§ MATERIAL SHOWN:
====================
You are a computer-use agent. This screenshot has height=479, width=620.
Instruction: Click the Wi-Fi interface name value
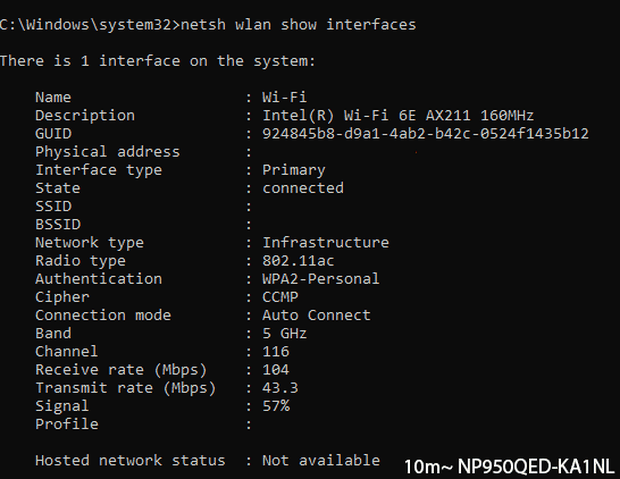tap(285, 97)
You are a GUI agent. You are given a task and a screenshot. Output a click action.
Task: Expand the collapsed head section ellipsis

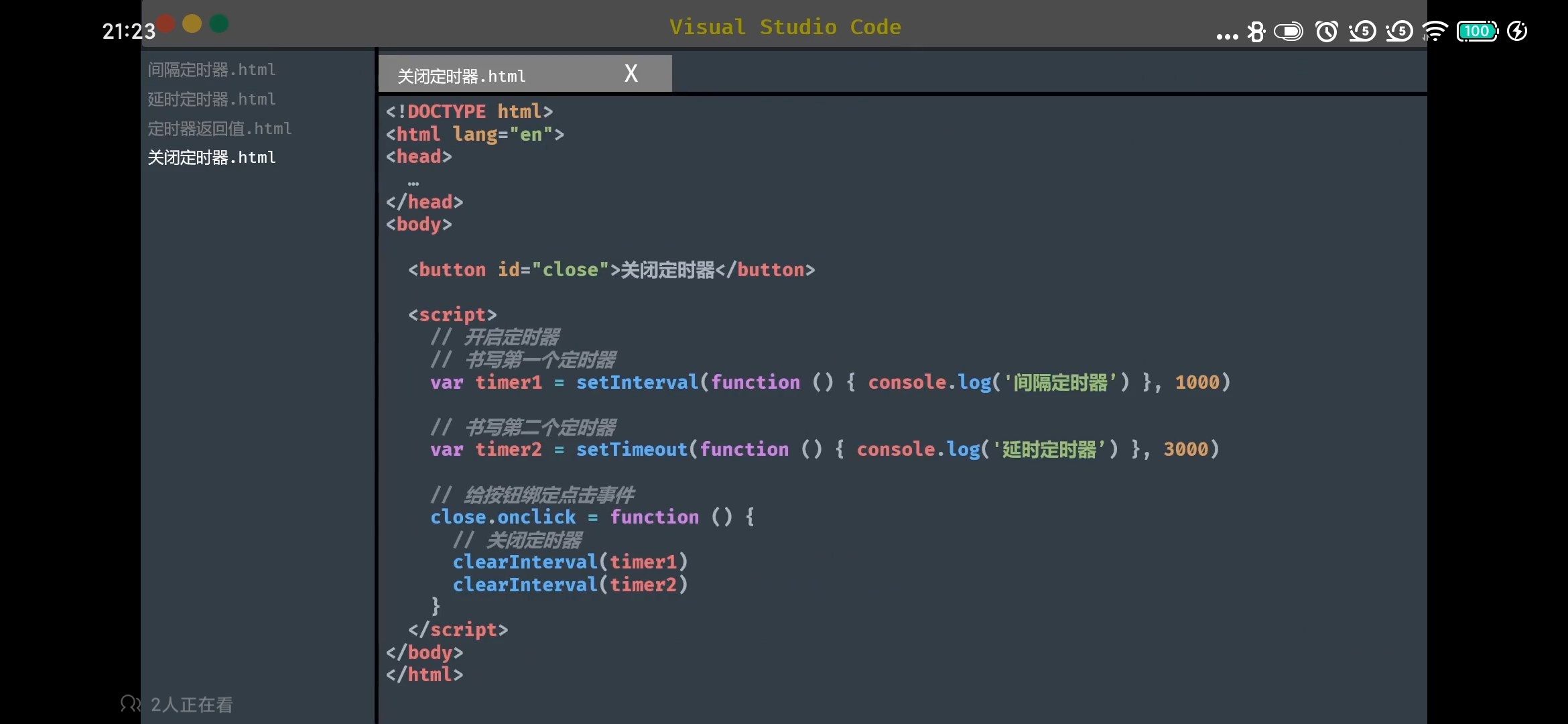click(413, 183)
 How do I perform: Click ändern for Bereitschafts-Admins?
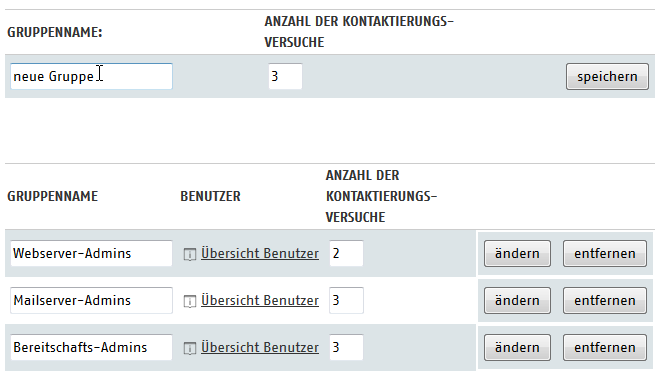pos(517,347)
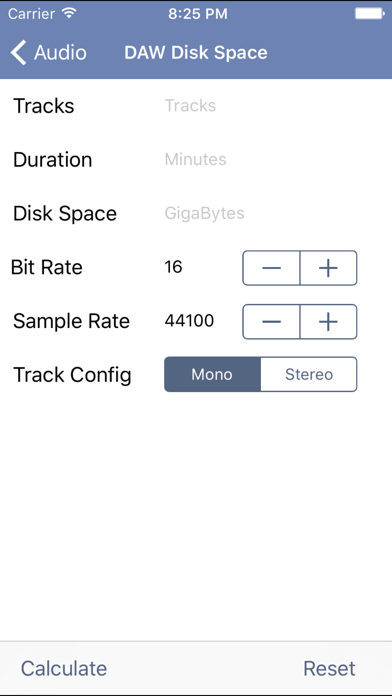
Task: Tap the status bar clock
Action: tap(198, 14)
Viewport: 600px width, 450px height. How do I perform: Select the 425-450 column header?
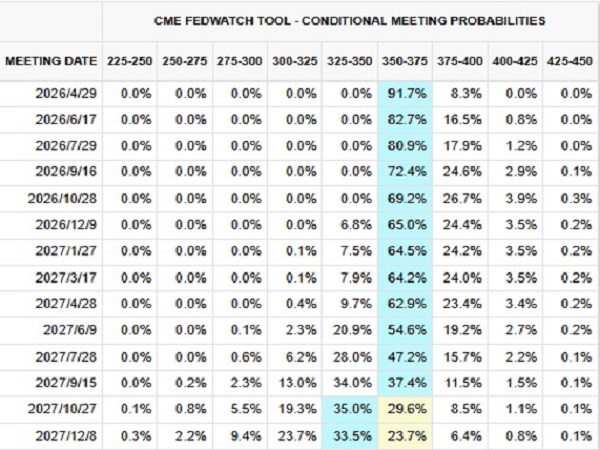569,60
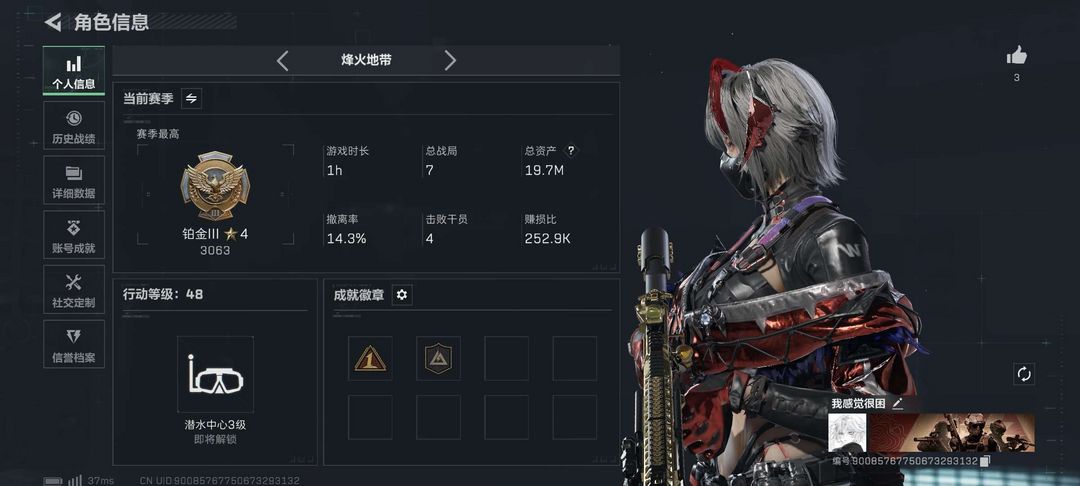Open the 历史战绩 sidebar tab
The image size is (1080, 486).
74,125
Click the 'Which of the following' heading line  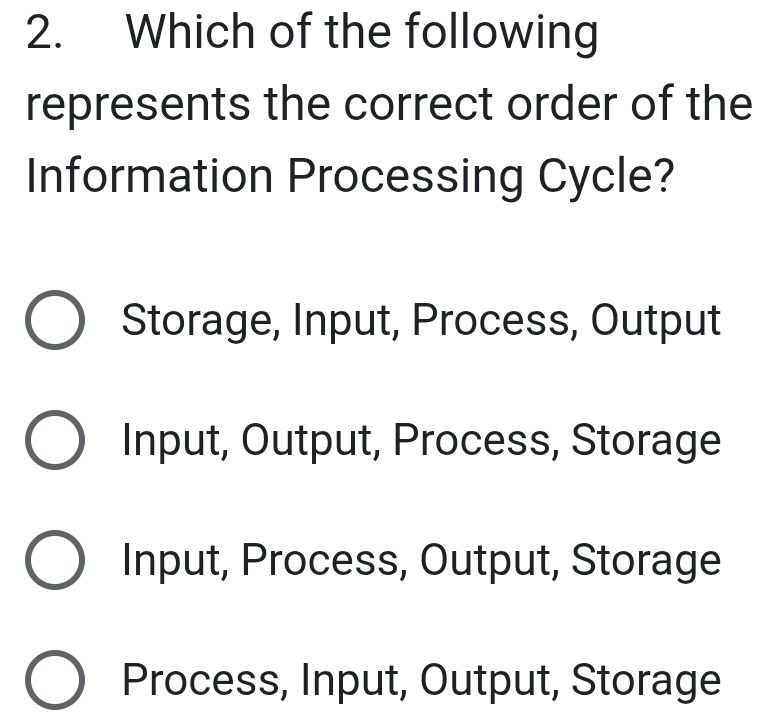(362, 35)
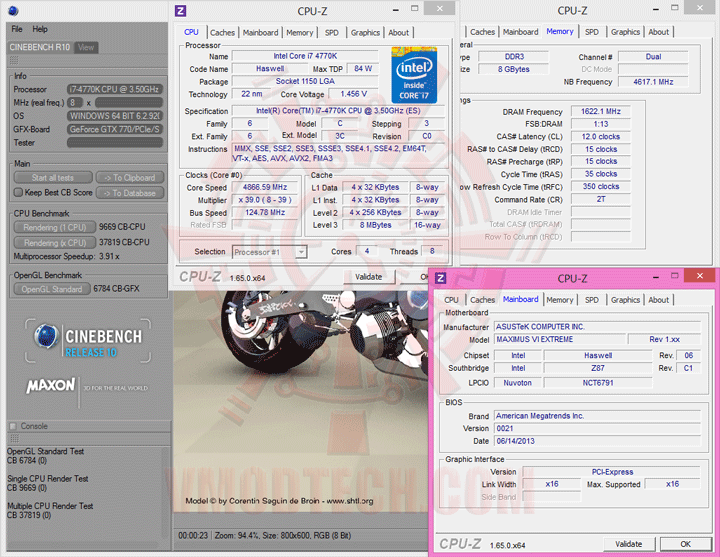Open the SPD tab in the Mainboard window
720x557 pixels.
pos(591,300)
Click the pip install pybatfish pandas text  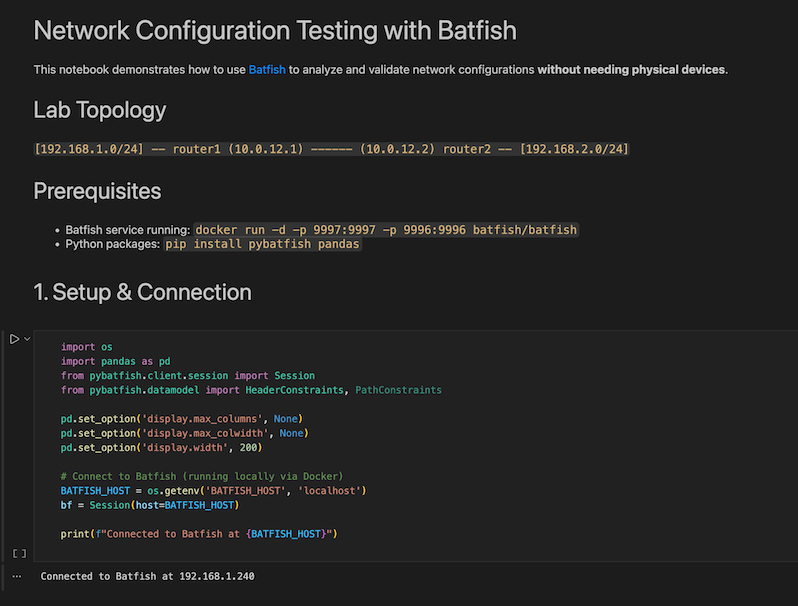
====================
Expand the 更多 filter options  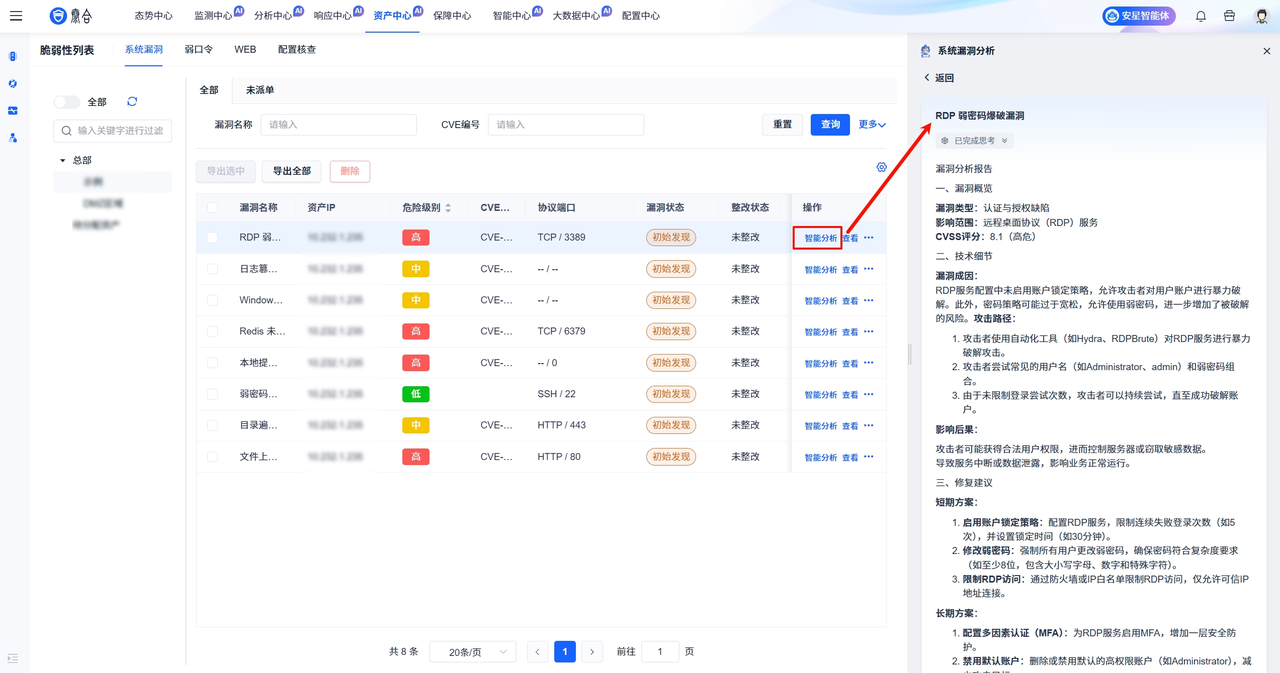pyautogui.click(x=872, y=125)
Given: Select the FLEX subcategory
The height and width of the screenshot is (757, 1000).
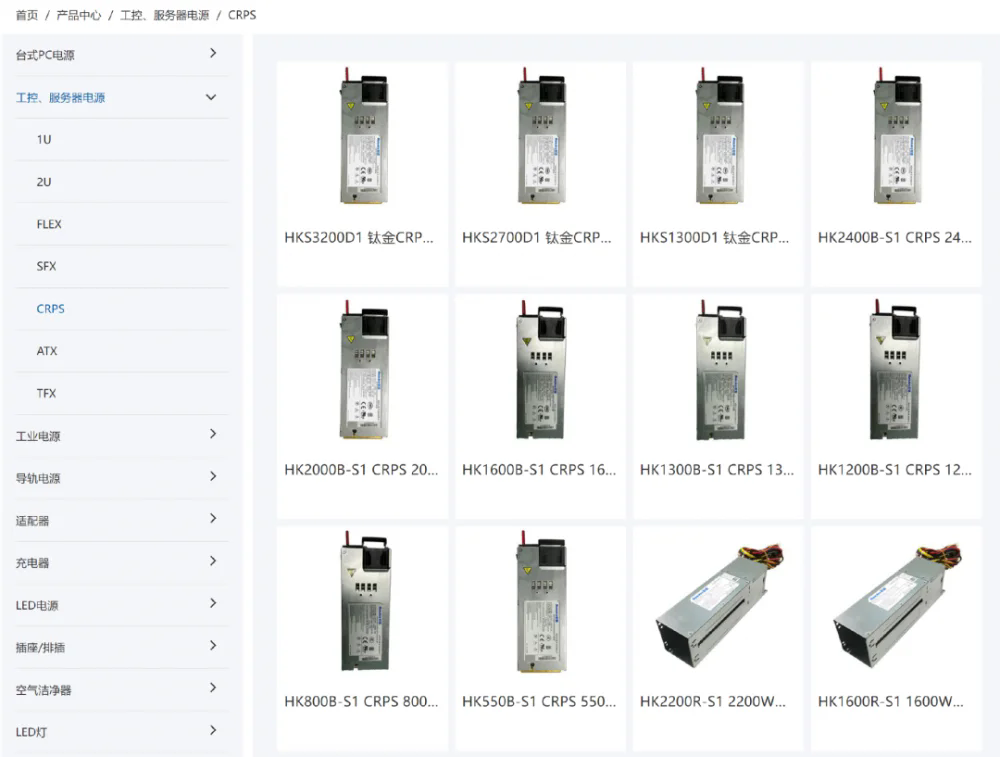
====================
§ PROBLEM: Recast everything from the line containing "Given: Select the FLEX subcategory" down to the line containing "The height and" as a JSON list of strings, one string per line, leaving out blank lines.

§ RESULT FOR THIS TASK:
[
  "Given: Select the FLEX subcategory",
  "The height and width of the screenshot is (757, 1000)."
]